The Robert Altman Collection
In the 1990s, Robert Altman kvetched to me about Stephen Bochco getting credit for popularizing overlapping dialogue, when, of course, he's the one who popularized it in M*A*S*H. His recent lifetime achievement Oscar should spur sales of this four-disc box set. Although, let's admit up front, only his most maniacal fans will watch the numbing 1979 Paul Newman sci-fi experiment Quintet; more may enjoy the loopy 1978 ensemble comedy A Wedding; and a few fewer may like the peculiar 1979 musical A Perfect Couple.
The real value here is the director's commentary for the anarchic, zoom-happy, gloriously gory M*A*S*H (1970), more a document of its rebellious times than the Korean War of the 1950s. Altman explains that he, the studio's "16th choice" for director, only got away with it because "the studio was fighting three wars." Preoccupied by Tora! Tora! Tora! and Patton, executives didn't notice Altman's subversive "drive-in movie." Shocked by his apparently formless method and rip-up-the-Ring-Lardner-script improv by the newbie supporting cast, stars Elliott Gould and Donald Sutherland secretly tried to get him fired for ruining their careers.
They didn't know what to make of the messy aesthetic of Altman's party-hearty set. "It was a very mad set," says Seattle's own Tom Skerritt, a veteran of Altman's TV Combat episodes who nabbed the third-banana role. Yet there was method in the madness: Altman labored for a mucky look and medically accurate blood spurts. When Sally Kellerman's reaction in the shower scene was inadequate, Altman shot it again while he and Gary "Radar" Burghoff stripped naked alongside the camera to prompt a better reaction.
The trademark theme song (by Altman's son) and loudspeaker announcements were afterthoughts, he tells us. The studio's steady stream of stupid orders perfectly fit the clueless authoritarian spirit of the actual 1950s military announcements that alternate with Korean pop tunes in the movie. "We were actually using the kind of ridiculous memos they were sending—we would use those as loudspeaker announcements in the film," says Altman.
Appropriately, his next rich stew of voices and songs takes place during a live radio broadcast—his adaptation of A Prairie Home Companion, which opens here June 9.
Kill the Moonlight
Get out the bong, cough syrup, or beer, because only an altered state of mind is going to make you appreciate this newly unearthed oddity. Although you can tell that Moonlight writer/director/producer/editor Steven Hanft tried to frame his shots like Diane Arbus (or so he says in a bonus interview), the results don't hang together in a well-curated, organized manner. To be fair, there are some wonderfully wistful images of doughnuts, spilled syringes, and decaying lots that help even sober viewers get a glimpse of what Hanft was hoping to make in the early '90s: an art-house film with a white-trash vibe.

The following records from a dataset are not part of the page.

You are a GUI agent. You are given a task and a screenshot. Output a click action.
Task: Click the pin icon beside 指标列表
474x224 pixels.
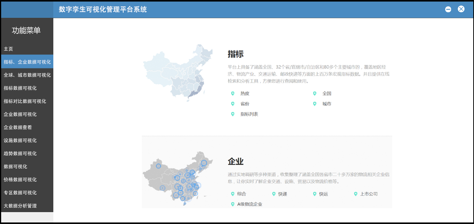coord(233,114)
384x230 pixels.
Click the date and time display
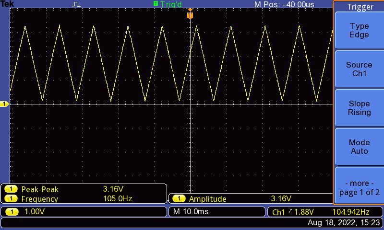point(343,223)
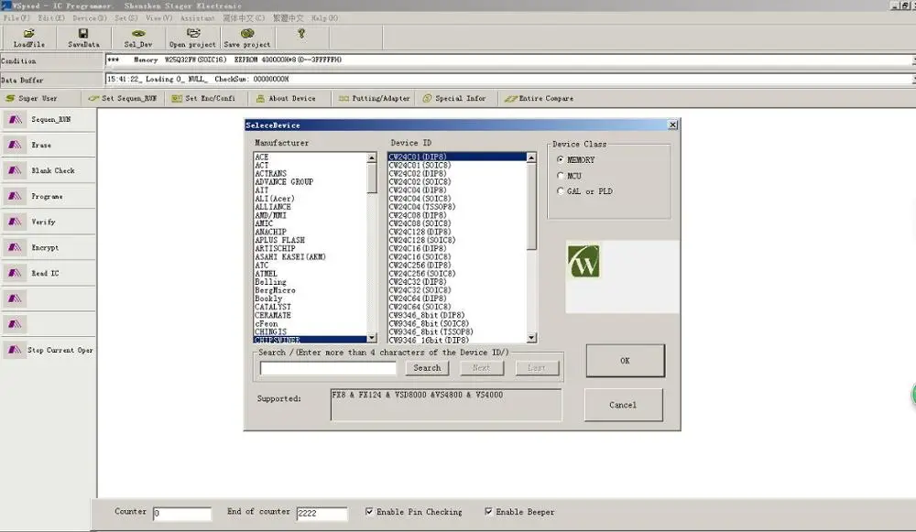Screen dimensions: 916x532
Task: Click the Search button
Action: click(427, 368)
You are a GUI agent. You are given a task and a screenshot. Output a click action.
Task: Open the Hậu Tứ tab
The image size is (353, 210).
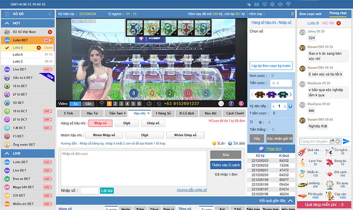[x=92, y=113]
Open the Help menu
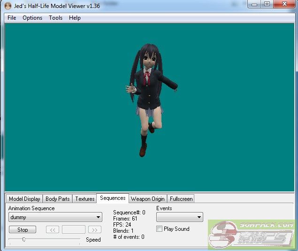This screenshot has height=251, width=298. tap(75, 18)
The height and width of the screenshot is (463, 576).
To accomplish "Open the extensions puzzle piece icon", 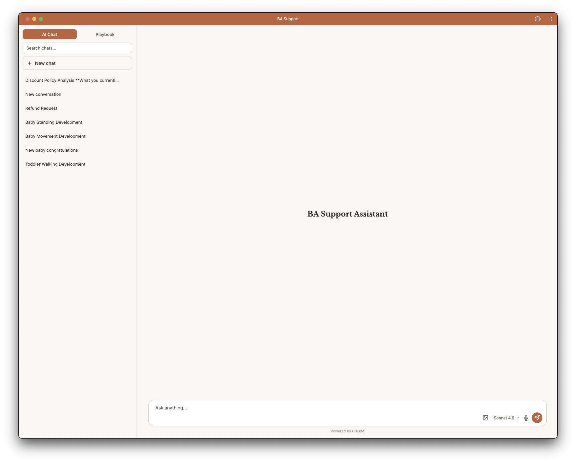I will (538, 19).
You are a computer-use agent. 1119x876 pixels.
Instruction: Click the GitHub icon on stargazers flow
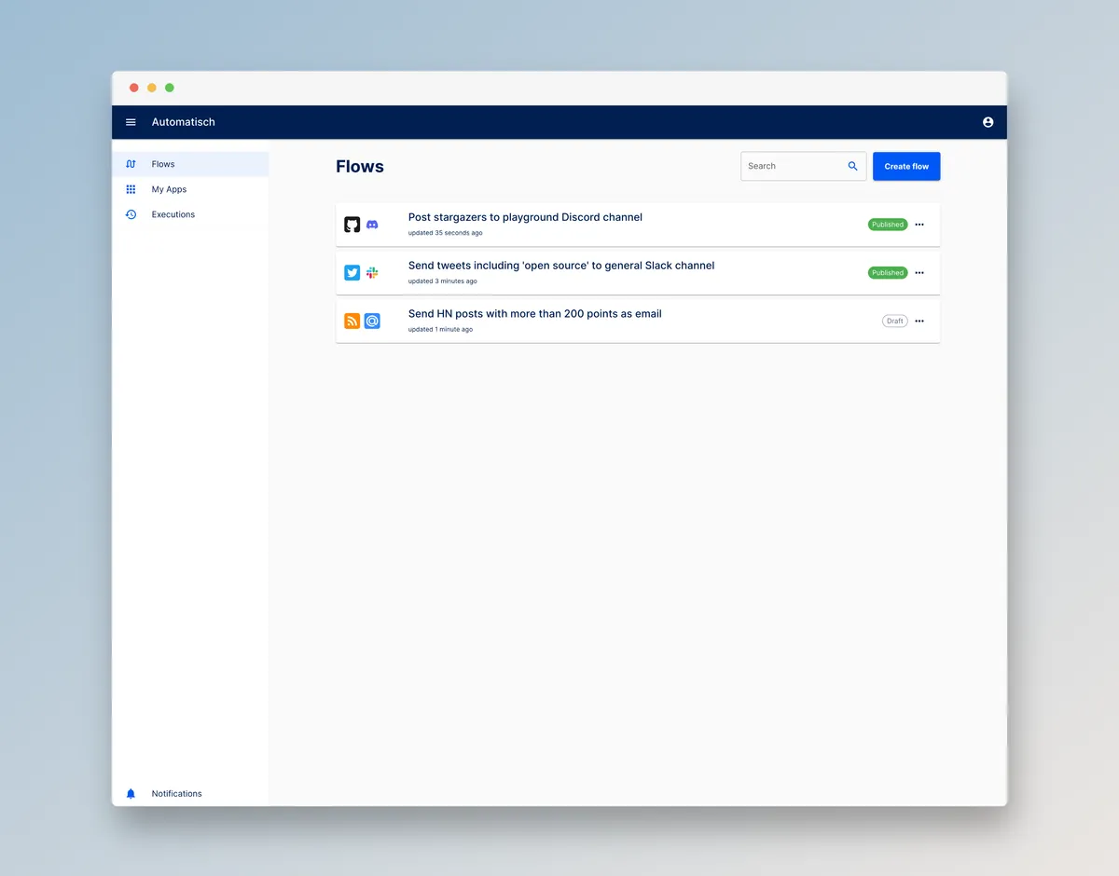pyautogui.click(x=352, y=225)
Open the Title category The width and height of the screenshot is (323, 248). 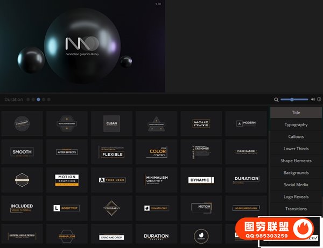click(296, 113)
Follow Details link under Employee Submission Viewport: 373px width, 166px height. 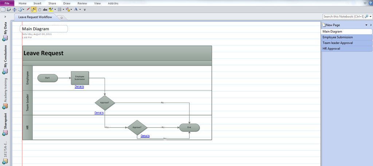[x=79, y=86]
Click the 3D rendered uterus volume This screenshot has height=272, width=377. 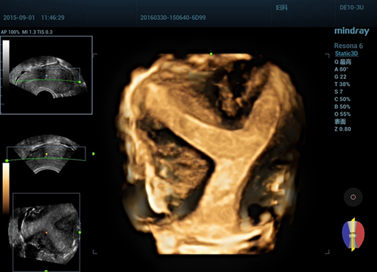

The story follows the clueless Chance, a down-on-his-luck race-car driver. (FYI, Chance was the inspiration for Beck's song "Loser"; Beck and Hanft used to be in a band together—along with the creator of SpongeBob SquarePants.) Chance (Thomas Hendrix) has long, scraggly hair and normally dresses in a Kiss T-shirt and pants that lace up the sides, appropriate to the film's drive-in '70s vibe. The plot basically involves his trying to make enough money to fix up his prized Camaro. He works odd jobs, picks up cans, and even turns to petty theft. Indeed, he's a loser, and Hanft also directed the video for "Loser," which included clips from Moonlight.
Since then, Hanft has worked with the Cure, Primal Scream, Spoon, and others. Chance may not have turned his life around, but at least Hanft (and Beck) have moved on to better things.
The Family Stone
Can somebody please get John Madden in here? I need one of those X and O diagrams with play-by-play arrows to keep track of the Stones. Uptown, uptight bitch Sarah Jessica Parker gets a chilly New England reception when Dermot Mulroney brings her home to his family's weathered colonial for the annual Christmas get-together. Park Avenue power suit meets toxic liberals.
Mulroney's Stone family siblings and Stone sibling issues begin appearing faster than business cards at a networking event. Which of the five is deaf? In a gay interracial relationship? Married to a deadbeat husband? Who does that brother want to hook up with in this scene? And why the heck are they so mean to Sarah Jessica, anyway? Haven't they watched Sex and the City? (Oh, that's right, they're liberals—they only watch PBS.) Mayhem ensues. Predictable mayhem, but for one tearjerker turn.
Happily, the DVD extras emphasize the movie's real asset: the cast. We see how the big-name smorgasbord of Parker, Mulroney, Rachel McAdams, Claire Danes, Craig T. Nelson, and Luke Wilson amassed easily after Diane Keaton signed on. They joke about the experience in a Q&A. More underwhelming is the Parker/Mulroney commentary. At one point, she runs out of time to say what she "really likes about this scene," so she leaves it up to "your imagination." Huh? As with much of Stone, that's where I needed help clarifying things—up there on the movie screen.